Below the plot is a collection of buttons to turn various graphical features on and off. These features allow you to:
Add or remove your best fit line, residuals, and residuals squared to the plot.
Add or remove the least squares best fit line, residuals, and residuals squared to the plot.
Display a marker for the centroid of the data.
Save the data to a new data table.
Delete the last data point.
Revert the data to the original data set.
To the right of the scatter plot is a bar chart for the sum of squares of the residuals or error and two outlines. The Model Order outline allows you to alternate between a first-order and a second-order linear regression model. The Regression outline presents the same reports as you would expect from the Bivariate or the Fit Least Squares (Minimal Report) platforms. The Regression outline depends on your line, so if you move the line, this report is immediately updated.

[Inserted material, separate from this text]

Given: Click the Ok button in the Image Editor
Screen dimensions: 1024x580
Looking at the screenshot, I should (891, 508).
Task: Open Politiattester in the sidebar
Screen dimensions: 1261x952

A typical demonstration might follow these steps:
Fit your line by dragging the two handles.
Click Your Residuals to add the vertical lines representing the regression errors. (Also represents visual criterion used by the human eye - balance the errors on both sides of the line.)
Click Your Squares to add the shaded square representing the squared regression errors. This action also activates the bar chart to the right of the scatter plot. (Represents the actual criterion used by least squares regression for the best fit line. Area is not easily discernible by the human eye.)
Click LS Line to add the line representing the least squares regression for comparison.
Click the LS Squares to add the shaded square representing the squared regression error. This action also adds a reference line to the bar chart.
Further possibilities include changing the data. You can drag a data point. You can click anywhere to add another data point. These features allow you to discuss leverage (move a data point vertically (change in response) for an observation near the center or near one of the ends) and influence (change the scale of the axes and add a new observation far away from the original data and out of line with the regression fit).